AUCKLAND (Pacific Media Watch / Radio New Zealand International / freedomflotillawestpapua.org): Thousands of people in West Papua have taken to the streets to show support for the boatload of Australian activists due to arrive there early next month.
A crowd of 2500 people gathered in the north-western town of Manokwari this week to raise the banned Morning Star flag and welcome the pro-independence campaigners, according to the West Papua Freedom Flotilla website.
An activist based in Manokwari, Yoab Syatfle, said a large crowd voiced its support and said the event was significant as it was the first sea convoy for peace and justice to travel to the Indonesian-ruled province.
The West Papua Freedom Flotilla was warned by Indonesia not to enter its waters illegally, and said the boats had no clearance.
One of the flotilla organisers, the Aboriginal elder Kevin Buzzacott, told Pacific Media Watch recently that all the campaigners have been issued “Aboriginal passports”.
He added that authorities in the Indonesian-controlled territory of West Papua would not accept their passports.

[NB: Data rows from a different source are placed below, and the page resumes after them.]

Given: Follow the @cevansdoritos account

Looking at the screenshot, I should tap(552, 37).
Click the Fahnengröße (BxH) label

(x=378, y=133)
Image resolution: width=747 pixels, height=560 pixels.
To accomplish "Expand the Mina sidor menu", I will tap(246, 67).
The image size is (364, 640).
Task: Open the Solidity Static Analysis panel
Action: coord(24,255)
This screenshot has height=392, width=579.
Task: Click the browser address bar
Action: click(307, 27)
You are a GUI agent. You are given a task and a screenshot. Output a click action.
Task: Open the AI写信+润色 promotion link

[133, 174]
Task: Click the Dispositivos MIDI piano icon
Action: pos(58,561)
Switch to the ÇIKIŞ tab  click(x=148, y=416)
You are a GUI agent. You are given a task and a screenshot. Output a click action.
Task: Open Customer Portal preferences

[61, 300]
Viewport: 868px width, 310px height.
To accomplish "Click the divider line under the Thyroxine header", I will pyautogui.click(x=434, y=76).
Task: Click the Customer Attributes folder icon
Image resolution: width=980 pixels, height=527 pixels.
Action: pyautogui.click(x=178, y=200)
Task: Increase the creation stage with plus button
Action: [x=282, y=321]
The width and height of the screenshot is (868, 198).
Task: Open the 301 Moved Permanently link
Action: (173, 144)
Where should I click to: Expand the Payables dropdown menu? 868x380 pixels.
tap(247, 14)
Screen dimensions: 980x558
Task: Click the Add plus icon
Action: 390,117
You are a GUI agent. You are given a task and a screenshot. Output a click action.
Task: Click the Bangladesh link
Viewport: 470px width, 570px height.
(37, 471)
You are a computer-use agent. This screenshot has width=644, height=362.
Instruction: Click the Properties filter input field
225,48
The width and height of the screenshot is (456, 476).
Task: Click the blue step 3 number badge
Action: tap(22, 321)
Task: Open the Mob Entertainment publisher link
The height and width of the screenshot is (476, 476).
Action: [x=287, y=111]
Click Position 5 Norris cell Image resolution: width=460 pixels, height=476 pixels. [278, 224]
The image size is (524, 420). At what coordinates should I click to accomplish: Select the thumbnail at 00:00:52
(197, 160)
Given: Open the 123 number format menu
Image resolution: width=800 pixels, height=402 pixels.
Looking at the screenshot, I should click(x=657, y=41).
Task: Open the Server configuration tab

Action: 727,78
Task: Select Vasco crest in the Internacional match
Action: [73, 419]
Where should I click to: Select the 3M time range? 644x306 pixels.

“We’ll be jailed and drawn out of the water by the Indonesians if we go too far, too close or something, and rot in the jails over there”, he said.
There was also a second celebratory protest in the town of Fakfak, situated on the western coast of West Papua, where hundreds of supporters gathered under the name of the Festival of Peace and Justice for the West Papuan people.
Australian rallies
A rally was also held in Melbourne this week by the West Papuan Refugee Community.
“Ninety people attended to celebrate the Freedom Flotilla’s courageous and brave creative act of resistance, and protest Indonesia’s deployment of warships and jet fighters to meet the peaceful flotilla of three small yachts”, the Freedom Flotilla wrote in a press release.
Shirley Shackleton, the widow of a journalist killed by Indnesian troops in 1975 and who campaigned for East Timor to become independent, held an appeal condemning Indonesia’s rule of West Papua.
She claimed a recent US$500 million Indonesian purchase of Apache helicopters from the US were made so Indonesia could assert its control over West Papua.
“I want to know who’s going to invade them (Indonesia)? Tonga? Tassie? What’s it for? It’s for the West Papuans. We all know that”, she said.
Watch Shackleton’s eight-minute appeal here
Further solidarity actions are being organised in The Hague in the Netherlands and Port Moresby today, Brisbane (September 2), and Adelaide, Canberra and Sydney on later dates.